# [Tasks to perform]
1. List every Lincoln model that the passage on Lincoln in China names.
2. According to the passage on Lincoln in China, how many dealerships does Lincoln expect to have in China by the end of 2018?
3. Extend the passage on Lincoln in China with a few sentences that pick up after its final line.

::: Selected excerpt :::

Lincoln is also reconsidering plans to export Chinese-built models back to the US, Falotico told Bloomberg. Instead, the automaker will likely build the same models in both countries.
“It’s about ensuring our competitiveness with the pricing given the tariff headwinds,” she said.
Bloomberg noted the fallout from the trade war had come at a bad time for Ford, which was pinning its hopes for growth on a country that it expects to become Lincoln’s top market. After soaring 66% last year, China deliveries for the luxury line were up just 3% to the end of October, and slumped 6% last month.
According to the report, Ford still believes there’s plenty of Chinese appetite for commodious SUVs, and Lincoln arrived in the market just four years ago, so the brand feels new there. It doesn’t suffer from the negative image it has in the US – that of an aged airport shuttle for business travelers.
Lincoln recently introduced its mid-size Nautilus and updated compact MKC model SUVs at the Guangzhou show and expects to have 125 high-touch, tea-house style dealerships in China by the end of 2018.
Bloomberg said the Aviator was designed with Chinese tastes in mind. Ford lowered the door handles for the nation’s comparatively shorter travelers and styled the second and third rows to be more opulent than the front seats, since many wealthy consumers in the country have chauffeurs.

::: Dataset content :::

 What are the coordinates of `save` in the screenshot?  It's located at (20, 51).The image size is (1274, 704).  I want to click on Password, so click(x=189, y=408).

:::

# [Results of the tasks]
1. Nautilus, MKC, Aviator

2. 125 high-touch, tea-house style dealerships.

3.
To meet China’s stringent new emissions rules requiring vehicles to be battery-powered, the most expensive version is a plug-in hybrid with an electric motor mated to a twin-turbo petrol engine. The combination of the two power plants gives the SUV 450 horsepower, on par with the Porsche plug-in Cayenne SUV.
“We’re not trying to be a race car,” John Davis, chief engineer of the Aviator, told Bloomberg in an interview. “But we know premium customers are really interested in performance, frankly, more than they’re interested in fuel economy. And in this case, they get both.”
Packed with technology like the ability to use your smartphone as the car’s key and designed to resemble the downward slope of an airplane wing, the Aviator has the ability to propel Lincoln to “exponential growth” in China by 2020, Falotico said.
Ford is baking the cost of tariffs into its business plan, presuming they won’t go away any time soon, Falotico told Bloomberg.
“We’re planning that what we have today is what we need to build our business around,” she said. “Any relief to that would be good news.”